▶ [What is required]:
Set down a word-for-word copy of the data below, limited to the lines from the first through the line with "Size Guide (349, 792)".

▶ [Supplied entries]:
-*-

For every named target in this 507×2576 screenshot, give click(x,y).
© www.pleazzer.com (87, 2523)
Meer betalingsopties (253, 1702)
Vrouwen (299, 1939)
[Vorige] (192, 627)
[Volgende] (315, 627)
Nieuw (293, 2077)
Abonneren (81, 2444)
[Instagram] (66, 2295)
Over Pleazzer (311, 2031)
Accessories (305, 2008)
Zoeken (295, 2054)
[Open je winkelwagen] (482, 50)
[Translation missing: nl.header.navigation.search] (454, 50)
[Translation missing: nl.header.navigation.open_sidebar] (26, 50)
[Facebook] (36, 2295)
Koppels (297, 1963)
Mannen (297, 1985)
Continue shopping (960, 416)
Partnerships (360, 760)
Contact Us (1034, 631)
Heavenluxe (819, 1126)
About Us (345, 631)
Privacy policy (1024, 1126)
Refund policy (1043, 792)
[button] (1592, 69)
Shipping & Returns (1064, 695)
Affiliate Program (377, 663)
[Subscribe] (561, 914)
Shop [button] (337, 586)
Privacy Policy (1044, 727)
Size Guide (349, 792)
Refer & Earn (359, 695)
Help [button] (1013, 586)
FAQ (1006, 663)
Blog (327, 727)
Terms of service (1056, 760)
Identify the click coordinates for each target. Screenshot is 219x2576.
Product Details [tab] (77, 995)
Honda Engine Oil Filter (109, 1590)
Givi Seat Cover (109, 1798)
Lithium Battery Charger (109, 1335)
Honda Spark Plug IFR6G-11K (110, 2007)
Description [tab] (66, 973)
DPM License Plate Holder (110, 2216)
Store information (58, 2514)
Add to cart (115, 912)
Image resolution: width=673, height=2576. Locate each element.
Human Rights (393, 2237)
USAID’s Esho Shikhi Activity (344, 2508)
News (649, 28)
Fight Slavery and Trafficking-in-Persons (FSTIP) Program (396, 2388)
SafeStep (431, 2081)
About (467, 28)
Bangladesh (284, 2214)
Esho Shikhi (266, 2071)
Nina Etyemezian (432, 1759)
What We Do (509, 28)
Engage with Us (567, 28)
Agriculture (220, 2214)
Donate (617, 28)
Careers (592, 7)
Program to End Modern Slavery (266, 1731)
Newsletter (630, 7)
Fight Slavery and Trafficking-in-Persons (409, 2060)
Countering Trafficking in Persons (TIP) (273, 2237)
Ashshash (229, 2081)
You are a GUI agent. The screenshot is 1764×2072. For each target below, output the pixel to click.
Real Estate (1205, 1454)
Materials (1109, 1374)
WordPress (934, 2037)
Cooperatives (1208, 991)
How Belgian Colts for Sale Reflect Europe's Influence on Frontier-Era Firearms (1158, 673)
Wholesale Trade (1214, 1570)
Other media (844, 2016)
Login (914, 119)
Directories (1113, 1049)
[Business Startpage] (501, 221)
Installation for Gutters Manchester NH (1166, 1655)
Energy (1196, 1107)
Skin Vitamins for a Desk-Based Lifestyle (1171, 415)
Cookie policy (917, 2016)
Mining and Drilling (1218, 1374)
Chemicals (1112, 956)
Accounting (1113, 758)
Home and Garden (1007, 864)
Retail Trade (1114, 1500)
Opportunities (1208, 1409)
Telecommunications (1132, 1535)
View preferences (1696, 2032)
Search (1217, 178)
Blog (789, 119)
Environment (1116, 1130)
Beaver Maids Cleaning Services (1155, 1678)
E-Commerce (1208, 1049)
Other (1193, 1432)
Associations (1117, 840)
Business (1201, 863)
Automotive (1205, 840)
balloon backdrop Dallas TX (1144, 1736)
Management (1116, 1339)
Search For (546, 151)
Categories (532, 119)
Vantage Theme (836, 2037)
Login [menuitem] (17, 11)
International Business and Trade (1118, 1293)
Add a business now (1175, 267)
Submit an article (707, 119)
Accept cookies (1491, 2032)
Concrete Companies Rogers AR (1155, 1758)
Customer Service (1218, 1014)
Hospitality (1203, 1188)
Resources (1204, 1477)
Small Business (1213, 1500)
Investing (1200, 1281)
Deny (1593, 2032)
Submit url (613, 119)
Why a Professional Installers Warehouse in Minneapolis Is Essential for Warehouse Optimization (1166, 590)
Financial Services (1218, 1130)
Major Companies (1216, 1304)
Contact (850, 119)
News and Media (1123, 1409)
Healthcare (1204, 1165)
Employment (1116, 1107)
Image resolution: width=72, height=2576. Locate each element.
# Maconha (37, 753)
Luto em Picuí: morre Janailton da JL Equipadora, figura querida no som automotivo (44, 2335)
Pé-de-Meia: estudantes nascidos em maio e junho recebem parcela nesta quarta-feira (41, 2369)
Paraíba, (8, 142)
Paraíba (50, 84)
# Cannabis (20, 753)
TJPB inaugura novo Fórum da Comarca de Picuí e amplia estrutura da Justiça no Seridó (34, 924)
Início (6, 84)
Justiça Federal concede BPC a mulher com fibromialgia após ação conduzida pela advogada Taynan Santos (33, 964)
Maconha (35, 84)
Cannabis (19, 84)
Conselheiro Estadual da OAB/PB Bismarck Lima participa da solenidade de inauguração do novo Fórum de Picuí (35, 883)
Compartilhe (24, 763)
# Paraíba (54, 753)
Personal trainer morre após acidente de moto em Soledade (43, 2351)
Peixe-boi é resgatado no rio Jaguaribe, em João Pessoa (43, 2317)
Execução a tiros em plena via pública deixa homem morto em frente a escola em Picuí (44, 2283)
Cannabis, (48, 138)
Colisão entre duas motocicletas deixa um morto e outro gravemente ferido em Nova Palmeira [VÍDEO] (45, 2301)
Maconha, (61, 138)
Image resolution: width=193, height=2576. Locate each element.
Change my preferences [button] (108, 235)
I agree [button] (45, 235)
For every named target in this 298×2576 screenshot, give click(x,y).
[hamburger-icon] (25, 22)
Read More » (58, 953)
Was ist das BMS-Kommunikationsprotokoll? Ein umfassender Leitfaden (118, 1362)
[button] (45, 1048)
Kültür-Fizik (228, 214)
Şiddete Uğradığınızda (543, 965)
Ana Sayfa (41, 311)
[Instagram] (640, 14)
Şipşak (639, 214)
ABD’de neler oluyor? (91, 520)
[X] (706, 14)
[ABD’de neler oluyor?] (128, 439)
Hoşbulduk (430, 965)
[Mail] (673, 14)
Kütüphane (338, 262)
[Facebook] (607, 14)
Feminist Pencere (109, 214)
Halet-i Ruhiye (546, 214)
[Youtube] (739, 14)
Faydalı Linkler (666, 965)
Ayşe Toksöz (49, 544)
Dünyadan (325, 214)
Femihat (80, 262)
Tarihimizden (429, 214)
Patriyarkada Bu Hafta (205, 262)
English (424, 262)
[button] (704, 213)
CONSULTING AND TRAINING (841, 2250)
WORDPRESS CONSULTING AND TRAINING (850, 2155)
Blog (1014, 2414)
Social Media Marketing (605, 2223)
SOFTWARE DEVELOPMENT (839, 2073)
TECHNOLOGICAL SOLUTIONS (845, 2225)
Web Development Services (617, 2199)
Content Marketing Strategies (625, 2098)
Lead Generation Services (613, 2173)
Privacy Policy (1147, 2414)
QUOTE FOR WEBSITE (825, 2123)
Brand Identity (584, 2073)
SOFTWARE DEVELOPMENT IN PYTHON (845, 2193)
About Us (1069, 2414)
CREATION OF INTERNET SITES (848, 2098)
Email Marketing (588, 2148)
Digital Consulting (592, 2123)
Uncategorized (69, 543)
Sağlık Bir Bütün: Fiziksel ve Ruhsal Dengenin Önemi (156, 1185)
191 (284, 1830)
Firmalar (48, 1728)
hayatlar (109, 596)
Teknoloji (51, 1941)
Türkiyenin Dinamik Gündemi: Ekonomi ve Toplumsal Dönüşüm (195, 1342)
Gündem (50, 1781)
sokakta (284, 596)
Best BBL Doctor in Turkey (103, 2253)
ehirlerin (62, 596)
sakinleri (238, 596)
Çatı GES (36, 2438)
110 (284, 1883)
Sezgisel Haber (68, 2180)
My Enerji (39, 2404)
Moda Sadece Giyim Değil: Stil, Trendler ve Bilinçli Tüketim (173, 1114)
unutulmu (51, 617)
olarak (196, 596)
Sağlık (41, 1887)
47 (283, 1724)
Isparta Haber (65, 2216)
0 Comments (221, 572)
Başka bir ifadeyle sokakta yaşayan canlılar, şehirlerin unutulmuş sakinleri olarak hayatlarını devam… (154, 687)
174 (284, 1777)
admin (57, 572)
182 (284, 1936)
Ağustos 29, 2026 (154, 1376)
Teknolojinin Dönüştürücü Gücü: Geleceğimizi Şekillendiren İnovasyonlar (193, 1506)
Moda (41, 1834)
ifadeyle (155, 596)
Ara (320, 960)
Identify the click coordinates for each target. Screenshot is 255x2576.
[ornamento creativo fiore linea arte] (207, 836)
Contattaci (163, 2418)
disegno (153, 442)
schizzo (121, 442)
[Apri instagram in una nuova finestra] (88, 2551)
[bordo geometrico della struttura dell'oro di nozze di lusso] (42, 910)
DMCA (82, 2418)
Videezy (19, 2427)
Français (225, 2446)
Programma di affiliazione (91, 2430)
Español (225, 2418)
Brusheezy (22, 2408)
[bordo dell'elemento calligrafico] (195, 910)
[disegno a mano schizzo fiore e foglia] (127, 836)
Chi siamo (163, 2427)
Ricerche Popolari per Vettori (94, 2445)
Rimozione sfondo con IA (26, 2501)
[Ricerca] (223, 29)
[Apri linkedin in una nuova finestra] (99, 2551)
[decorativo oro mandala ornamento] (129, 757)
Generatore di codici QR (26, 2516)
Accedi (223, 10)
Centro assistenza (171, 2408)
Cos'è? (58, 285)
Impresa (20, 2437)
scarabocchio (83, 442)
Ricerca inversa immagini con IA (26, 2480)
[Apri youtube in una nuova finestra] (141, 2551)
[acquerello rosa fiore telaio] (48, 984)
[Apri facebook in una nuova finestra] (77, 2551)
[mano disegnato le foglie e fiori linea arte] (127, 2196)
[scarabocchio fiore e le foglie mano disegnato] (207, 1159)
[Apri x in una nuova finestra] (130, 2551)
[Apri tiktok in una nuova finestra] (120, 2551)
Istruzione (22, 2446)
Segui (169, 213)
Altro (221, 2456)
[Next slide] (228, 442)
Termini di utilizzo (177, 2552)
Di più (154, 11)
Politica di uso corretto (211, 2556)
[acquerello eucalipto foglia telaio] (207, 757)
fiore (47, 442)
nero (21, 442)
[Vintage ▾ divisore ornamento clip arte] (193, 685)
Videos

-*-

▶ [Response box]:
For every named target in this 507×2576 screenshot, give click(x,y).
© www.pleazzer.com (87, 2523)
Meer betalingsopties (253, 1702)
Vrouwen (299, 1939)
[Vorige] (192, 627)
[Volgende] (315, 627)
Nieuw (293, 2077)
Abonneren (81, 2444)
[Instagram] (66, 2295)
Over Pleazzer (311, 2031)
Accessories (305, 2008)
Zoeken (295, 2054)
[Open je winkelwagen] (482, 50)
[Translation missing: nl.header.navigation.search] (454, 50)
[Translation missing: nl.header.navigation.open_sidebar] (26, 50)
[Facebook] (36, 2295)
Koppels (297, 1963)
Mannen (297, 1985)
Continue shopping (960, 416)
Partnerships (360, 760)
Contact Us (1034, 631)
Heavenluxe (819, 1126)
About Us (345, 631)
Privacy policy (1024, 1126)
Refund policy (1043, 792)
[button] (1592, 69)
Shipping & Returns (1064, 695)
Affiliate Program (377, 663)
[Subscribe] (561, 914)
Shop [button] (337, 586)
Privacy Policy (1044, 727)
Size Guide (349, 792)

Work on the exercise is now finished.